例えば図7のようにノズル部210を傾けるとタスク用気流路230も斜めになり、タスク用気流路230の入り口が真上を向かず、したがって、空調空気がタスク用気流路230に流入しにくくなる可能性がある。
この点、ノズル部210が斜めになったとしても広口開口部240により空気の流入を十分確保できる。
また、本実施形態においては、広口開口部240はノズル部210の最大傾斜角度を規制するためのストッパも兼ねるものであるが、この点は後述する。
ノズル支持部300は、ノズル部210のピッチ軸PXを支持し、さらに、水平面内で鉛直軸YXを回転中心としてノズル部210を360度回転可能にするものである。
本明細書では、この鉛直軸YXをヨー軸YXと称することにする。
遮蔽板340には長方形の穴341が空いており、この穴341にはノズル部210がちょうど嵌まる。(もちろん、この穴341とノズル部210との間には、空気の漏れが十分少なくなる程度であってかつノズル部210の傾動を許容できる隙間をわずかに残す。)この穴を内穴341と称することにする。
外筒本体部370は、内筒本体部320よりも一回り大きい筒であり、内筒本体部320の外側に被さる。外筒本体部370の上面には矩形の穴372を有する蓋371があり、この穴372から広口開口部240の全体およびノズル本体部220の一部が筒の外に出る。この穴を外穴372と称することにする。
図8のように、居室内の執務者に向けて吹出し気流を当てたい場合がある。ノズル部210のタスク用気流路230の出口を執務者に向ければよいのであるが、ノズル部210の回動軸はピッチ軸PXとヨー軸YXとに分離しているので、ピッチ角とヨー角とをそれぞれ別々に調整する必要がある。ピッチ角を合わせてからヨー角を合わせてもよく、その逆でもよく、合わせる順序は問わない。

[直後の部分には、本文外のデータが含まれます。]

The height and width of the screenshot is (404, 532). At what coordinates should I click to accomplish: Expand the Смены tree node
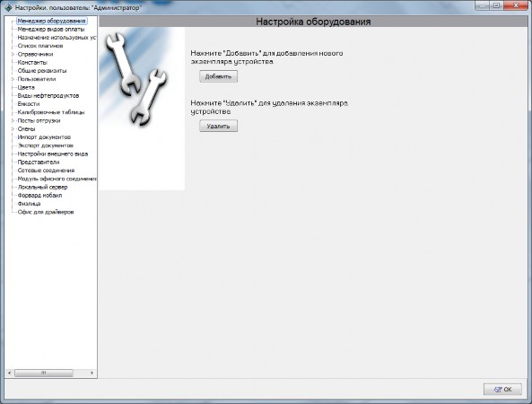pyautogui.click(x=13, y=129)
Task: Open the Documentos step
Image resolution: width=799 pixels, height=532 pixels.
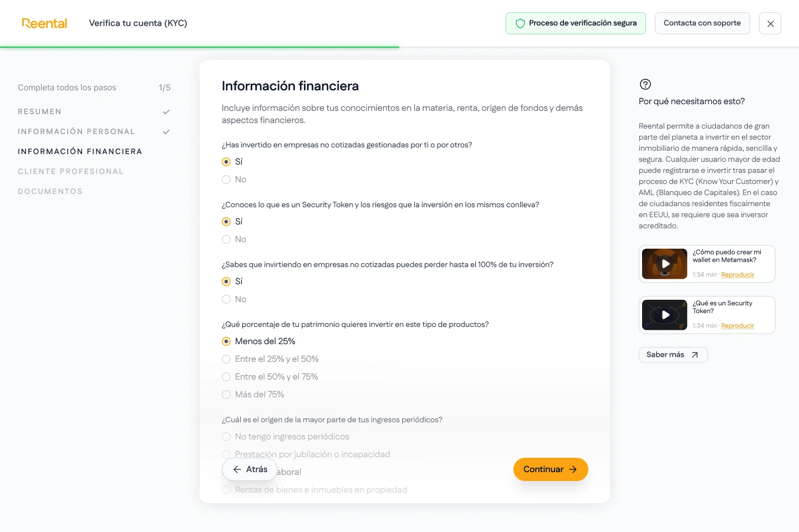Action: click(x=50, y=192)
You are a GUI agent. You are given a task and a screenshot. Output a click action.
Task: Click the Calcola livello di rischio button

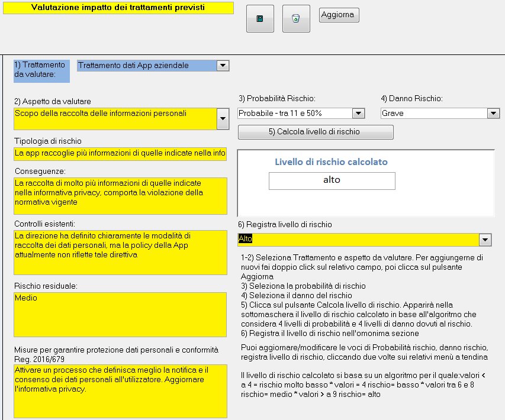(316, 131)
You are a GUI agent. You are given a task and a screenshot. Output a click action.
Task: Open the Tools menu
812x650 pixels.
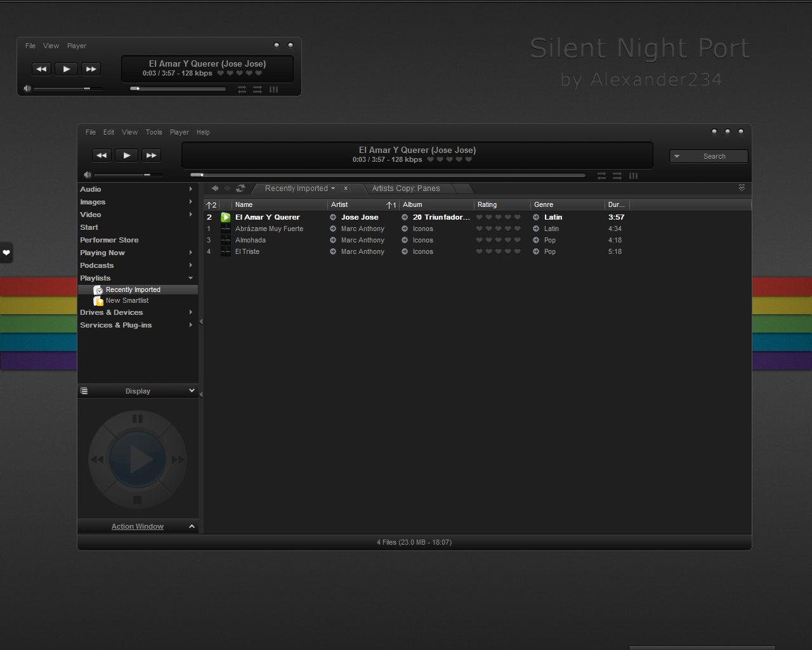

(1)本実施形態によれば、吹出し気流の指向性を格段に高めることができる。すなわち、タスク用気流路230を十分に長くとっているので、タスク用気流路230に沿う方向に気流を方向付けることができる。天井に吹出口装置100を設置したとしても、指向性を保った気流が居室内で座っている執務者まで十分に到達するようになる。
図7を見て分かるように、チャンバーボックス110内を鉛直下向きに流れて来た気流は、タスク用気流路230に入るとタスク用気流路230の内面に当たり、吹出し方向に向けて反射する(跳ね返る)。本実施形態のように角柱状の気流路としたことで、タスク用気流路230内に流入した空調空気が平面で反射し、強く吹き出す。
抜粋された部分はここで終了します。